Un modèle en plein développement

Créé en 2009 et largement favorisé par le relèvement des plafonds de chiffre d'affaires en 2018, le régime de la micro-entreprise connaît une progression continue. En Bourgogne-Franche-Comté, près de 5 % des actifs exercent désormais sous ce statut, qui représente un levier important d'accès à l'emploi ou de création d'activité indépendante. Les secteurs concernés sont très variés : soutien scolaire, livraison de repas, création de contenus numériques, conseil, santé, action sociale ou encore services à la personne. Cette diversité permet de répondre à des besoins de proximité, y compris dans les zones rurales où l'offre de services est parfois limitée.

Des profils différents selon les générations

L'étude de l'Insee montre que les jeunes créateurs privilégient davantage les activités liées au numérique, à la livraison ou aux plateformes en ligne. Les métiers d'influence, de conseil ou d'édition de contenus séduisent également cette génération. À l'inverse, les micro-entrepreneurs de plus de 55 ans s'orientent plus volontiers vers les secteurs de l'hébergement-restauration, de la santé, de l'action sociale ou des professions juridiques et comptables. Beaucoup y voient une manière de prolonger leur activité avant la retraite ou de retrouver un emploi après une période de chômage.

Une activité souvent complémentaire

La micro-entreprise constitue rarement une activité principale à temps plein. Près de 46 % des micro-entrepreneurs cumulent leur activité avec un emploi salarié, preuve que ce statut sert souvent de complément de revenus ou permet de tester un projet entrepreneurial sans abandonner un emploi stable.  Les revenus générés restent modestes : le revenu mensuel brut moyen atteint seulement 590 euros, soit environ trois fois moins que le Smic. Les revenus sont plus élevés chez les entrepreneurs exerçant exclusivement leur activité, mais demeurent très variables selon les secteurs.

Une forte présence dans les territoires

La Bourgogne-Franche-Comté compte en moyenne 22 micro-entrepreneurs pour 1 000 habitants. Les agglomérations de Dijon et Besançon concentrent naturellement le plus grand nombre de micro-entreprises en raison de leur poids démographique et économique. Rapportée à la population, la densité est toutefois particulièrement élevée dans plusieurs intercommunalités du centre de l'ancienne Bourgogne et le long de l'axe viticole entre Dijon et Mâcon. Les micro-entreprises jouent ainsi un rôle essentiel dans le maintien des services de proximité.
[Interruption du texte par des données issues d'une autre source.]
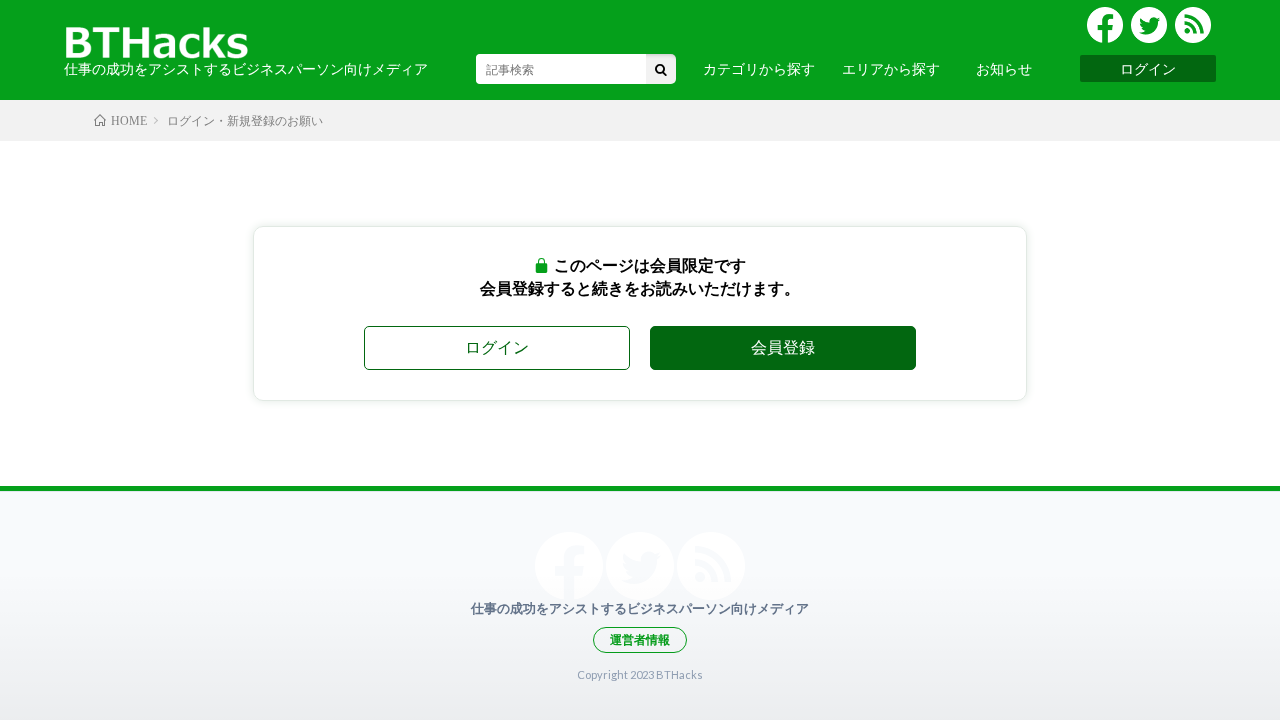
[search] (661, 69)
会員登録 (783, 346)
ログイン (1148, 68)
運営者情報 (640, 639)
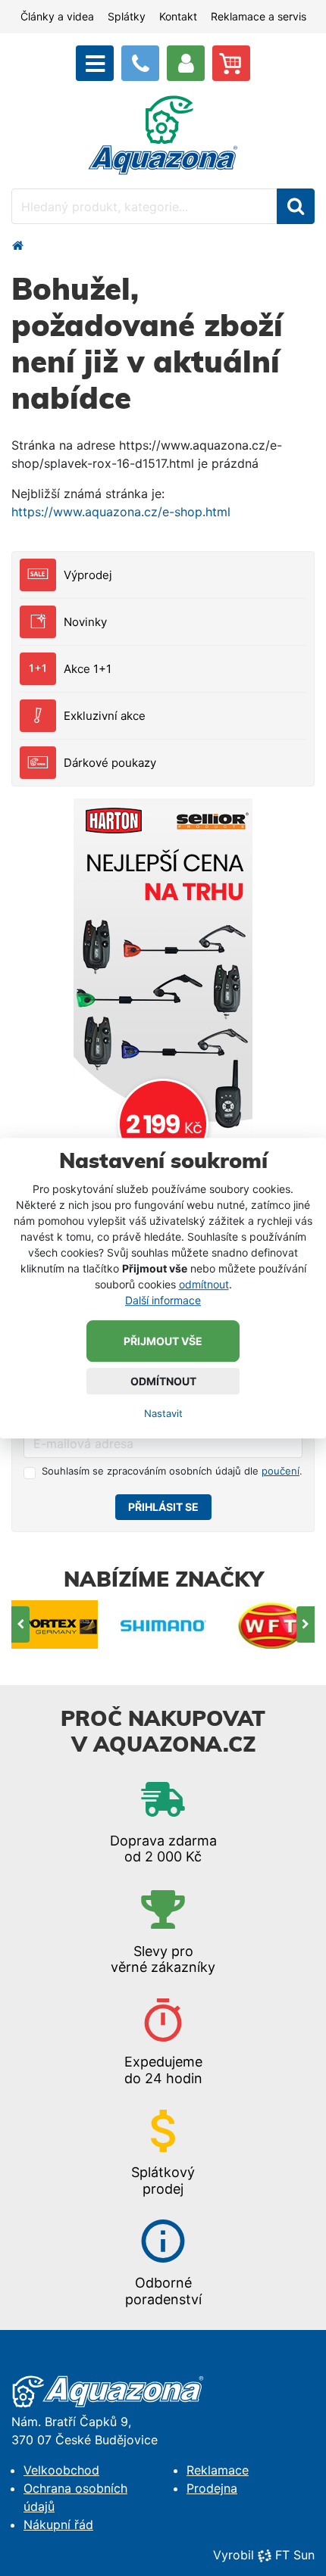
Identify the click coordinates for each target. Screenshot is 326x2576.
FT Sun (295, 2554)
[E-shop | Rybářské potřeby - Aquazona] (163, 134)
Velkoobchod (61, 2470)
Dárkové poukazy (110, 762)
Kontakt (178, 16)
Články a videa (57, 16)
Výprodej (88, 575)
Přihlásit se (163, 1506)
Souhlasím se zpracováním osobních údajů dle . (172, 1471)
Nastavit (163, 1413)
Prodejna (212, 2488)
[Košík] (231, 63)
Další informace (163, 1300)
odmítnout (204, 1284)
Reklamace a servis (258, 16)
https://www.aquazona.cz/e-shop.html (120, 511)
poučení (280, 1471)
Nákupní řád (58, 2524)
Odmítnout (163, 1381)
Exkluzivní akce (105, 716)
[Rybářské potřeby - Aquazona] (17, 245)
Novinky (85, 622)
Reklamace (218, 2470)
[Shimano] (163, 1624)
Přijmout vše (163, 1341)
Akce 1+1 (87, 669)
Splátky (127, 16)
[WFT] (272, 1624)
Un modèle économiquement fragile

Malgré son succès, la micro-entreprise reste un statut précaire.

Selon l'Insee :

  • une micro-entreprise sur quatre ne démarre jamais réellement son activité ;
  • seule une sur trois est encore en activité cinq ans après sa création ;
  • les revenus restent faibles pour une majorité de créateurs, limitant leur poids économique réel.
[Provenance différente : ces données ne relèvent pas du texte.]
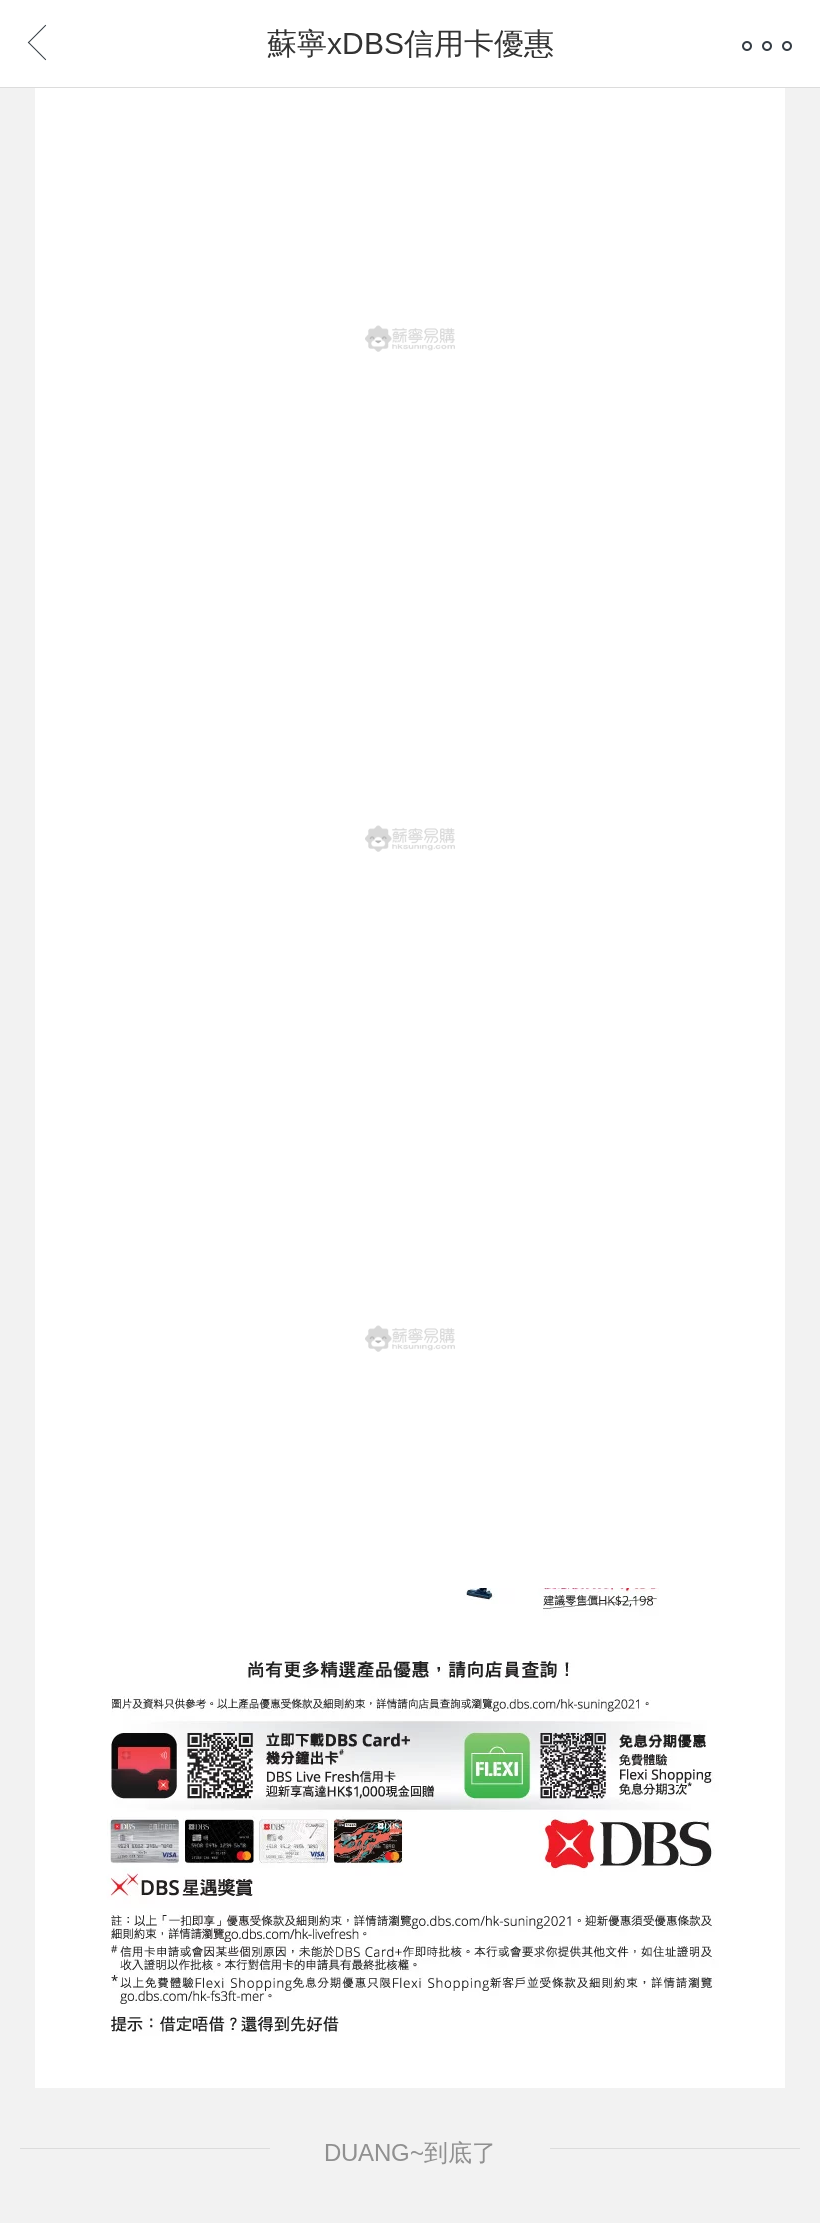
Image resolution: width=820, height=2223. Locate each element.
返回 (70, 37)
Cette fragilité s'explique notamment par la simplicité du régime, qui facilite les créations d'entreprise mais conduit aussi de nombreux porteurs de projet à abandonner rapidement leur activité ou à la conserver comme simple complément de revenus.
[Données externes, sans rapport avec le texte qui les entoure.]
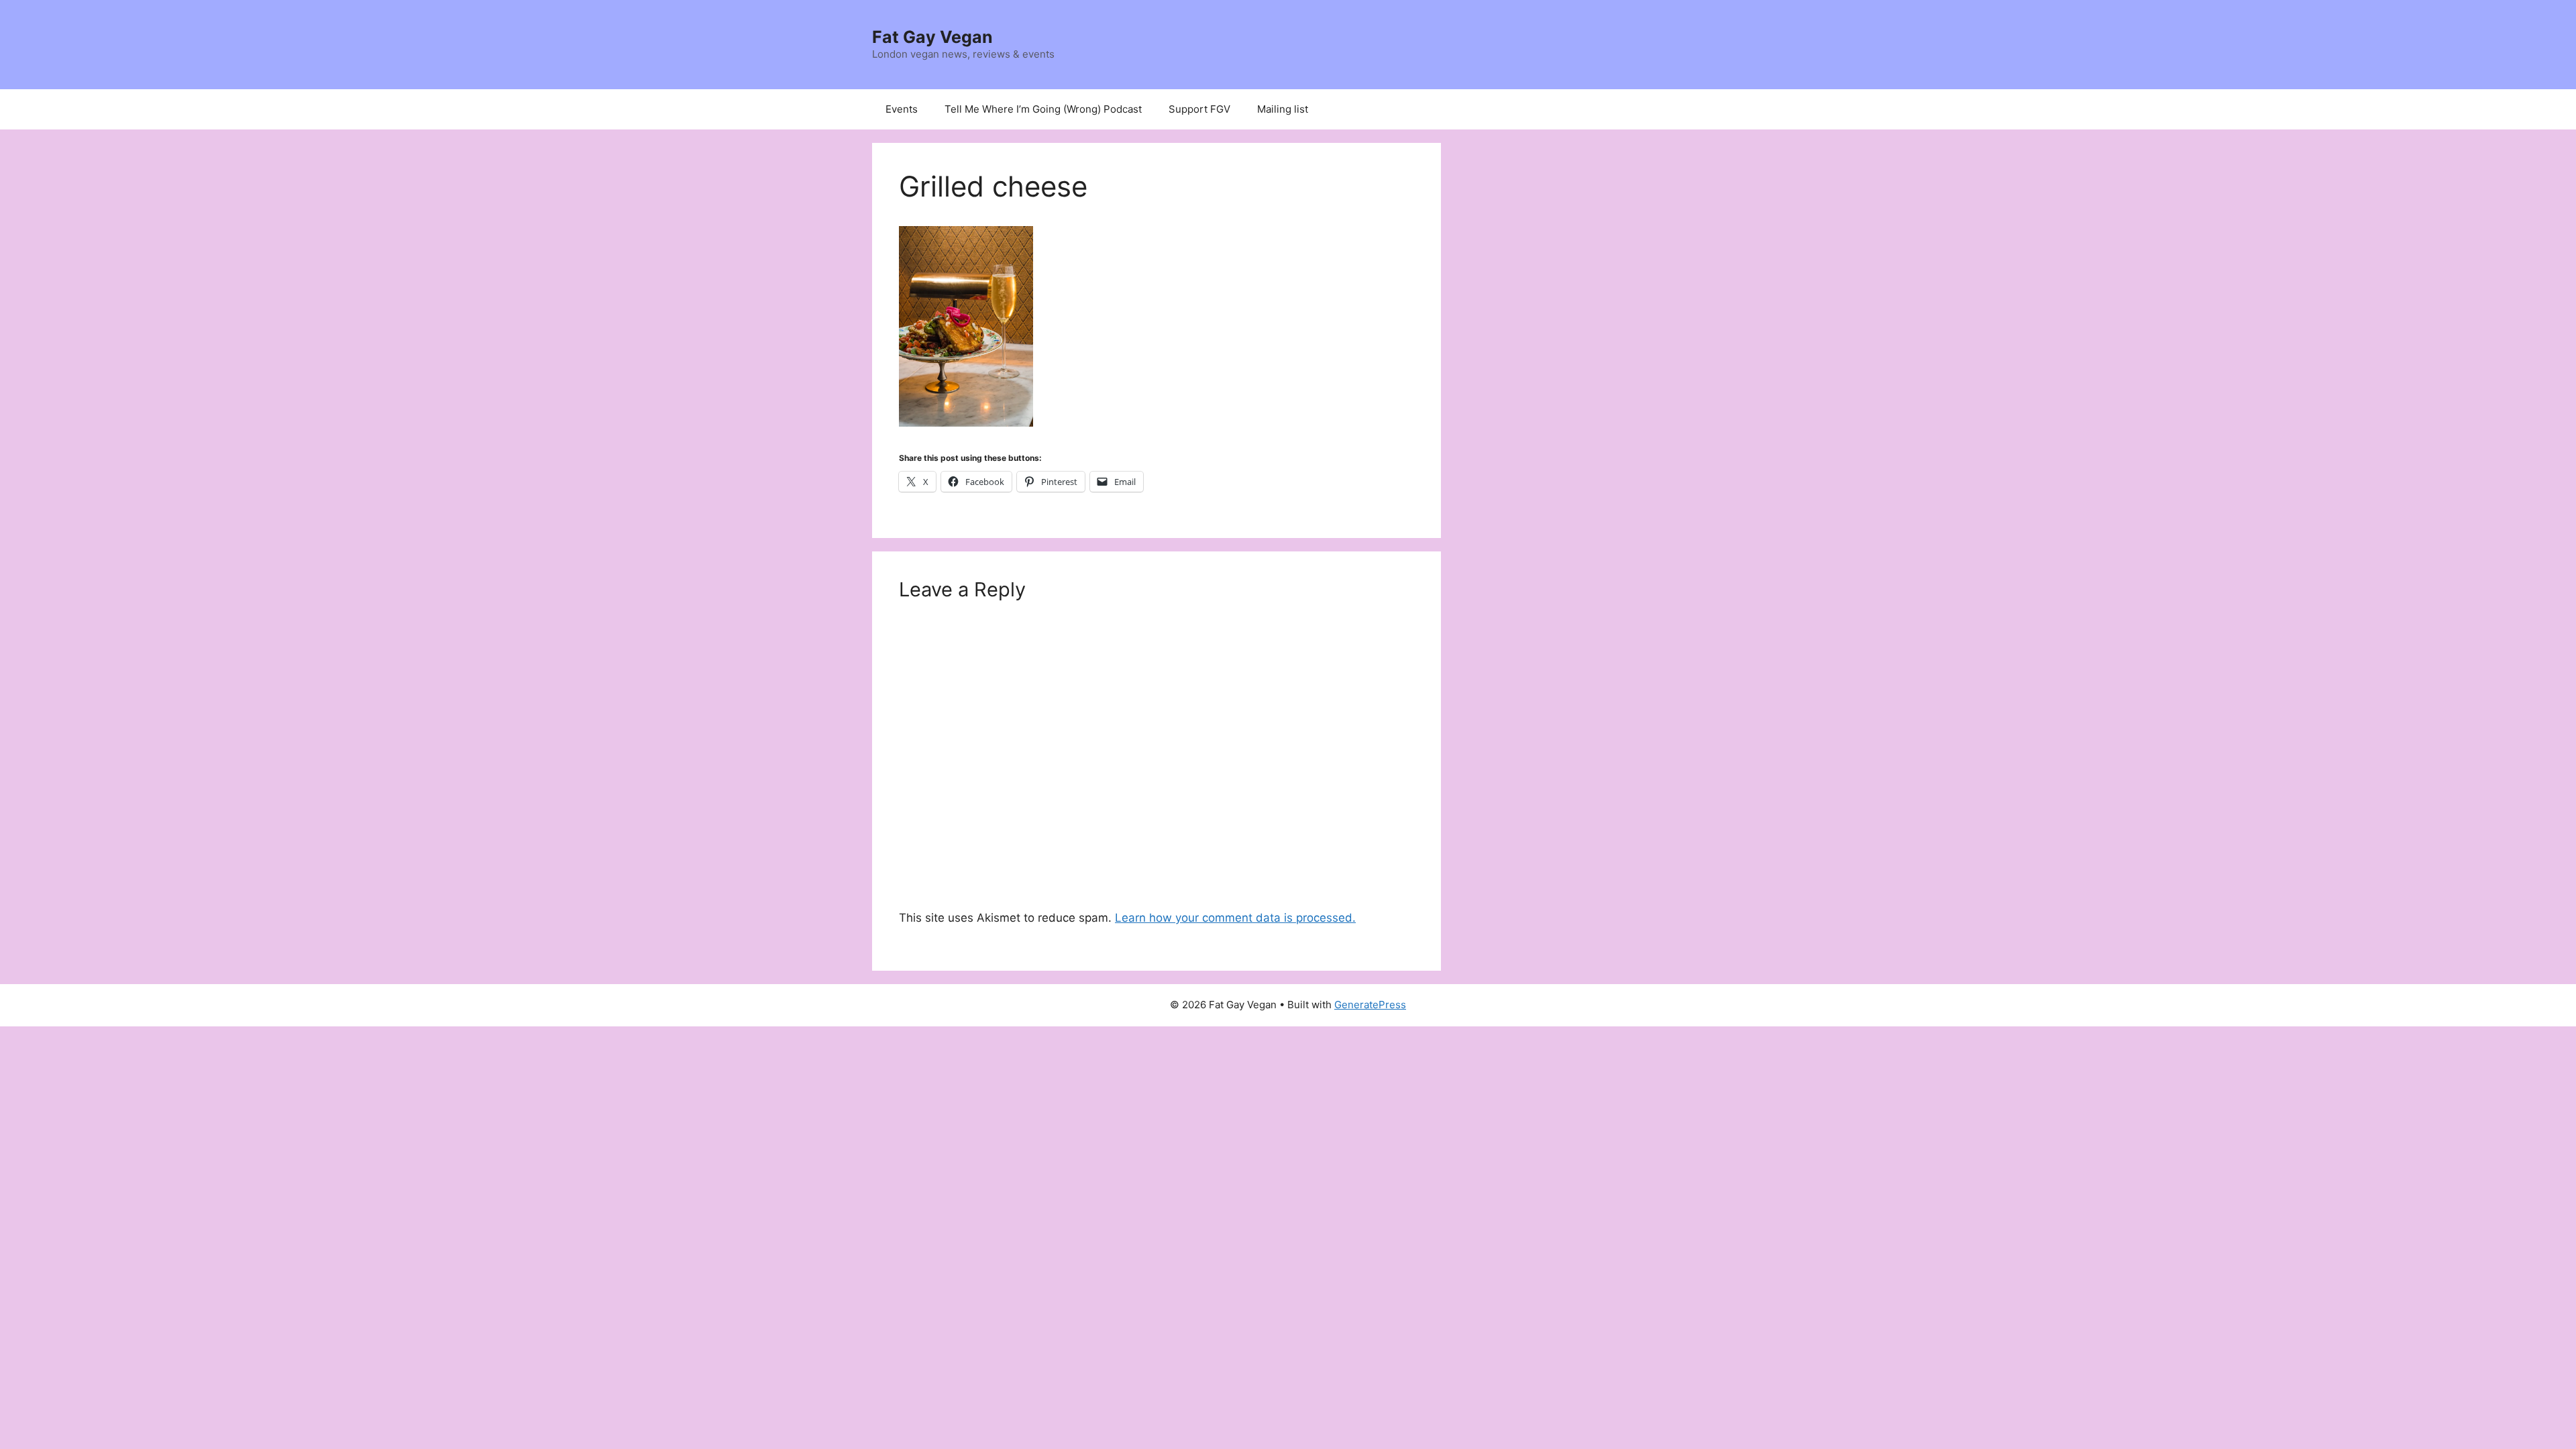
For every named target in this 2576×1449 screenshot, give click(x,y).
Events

Un acteur désormais incontournable de l'économie régionale

La micro-entreprise s'est imposée comme une composante majeure du tissu économique de Bourgogne-Franche-Comté. Elle favorise l'initiative individuelle, soutient l'emploi local et contribue au maintien de nombreux services, en particulier dans les zones rurales. Son développement s'accompagne toutefois de défis importants : faibles revenus, pérennité limitée et dépendance fréquente à un emploi salarié. L'enjeu est désormais de transformer davantage de ces initiatives en activités durables, capables de constituer de véritables entreprises créatrices de valeur et d'emplois.